He rose from where he had been sitting astride the chair belonging to the desk, and crossed over to the still form in the armchair.

‘The weapon ought to give us a clue,’ he remarked, looking up. ‘It’s something quite unique – a curio, I should think, by the look of it.’

He bent down, surveying the handle attentively, and I heard him give a grunt of satisfaction. Then, very gingerly, he pressed his hands down below the hilt and drew the blade out from the wound. Still carrying it so as not to touch the handle, he placed it in a wide china mug which adorned the mantelpiece.

‘Yes,’ he said, nodding at it. ‘Quite a work of art. There can’t be many of them about.’

It was indeed a beautiful object. A narrow, tapering blade, and a hilt of elaborately intertwined metals of curious and careful workmanship. he touched the blade gingerly with his finger, testing its sharpness, and made an appreciative grimace.

‘Lord, what an edge,’ he exclaimed. ‘A child could drive that into a man – as easy as cutting butter. A dangerous sort of toy to have about.’

‘May I examine the body properly now?’ I asked.

He nodded.

‘Go ahead.’

I made a thorough examination.

‘Well?’ said the inspector, when I had finished.

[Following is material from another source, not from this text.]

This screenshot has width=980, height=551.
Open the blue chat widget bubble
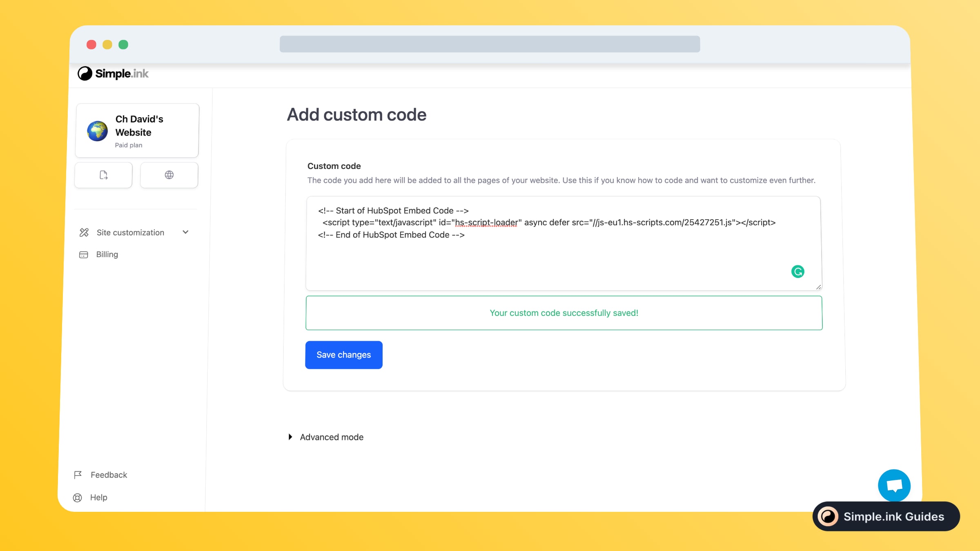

‘I’ll spare you the technical language,’ I said. ‘We’ll keep that for the inquest. The blow was delivered by a righthanded man standing behind him, and death must have been instantaneous. By the expression on the dead man’s face, I should say that the blow was quite unexpected. he may have died without knowing who his assailant was.’

‘Butlers can creep about as soft-footed as cats,’ said inspector Davis. ‘There’s not going to be much mystery about this crime. Take a look at the hilt of that dagger.’

I took the look.

‘I dare say they’re not apparent to you, but I can see them clearly enough.’ he lowered his voice. ‘Fingerprints!’

He stood off a few steps to judge of his effect.

‘Yes,’ I said mildly. ‘I guessed that.’

I do not see why I should be supposed to be totally devoid of intelligence. After all, I read detective stories, and the newspapers, and am a man of quite average ability. If there had been toe marks on the dagger handle, now, that would have been quite a different thing. I would then have registered any amount of surprise and awe.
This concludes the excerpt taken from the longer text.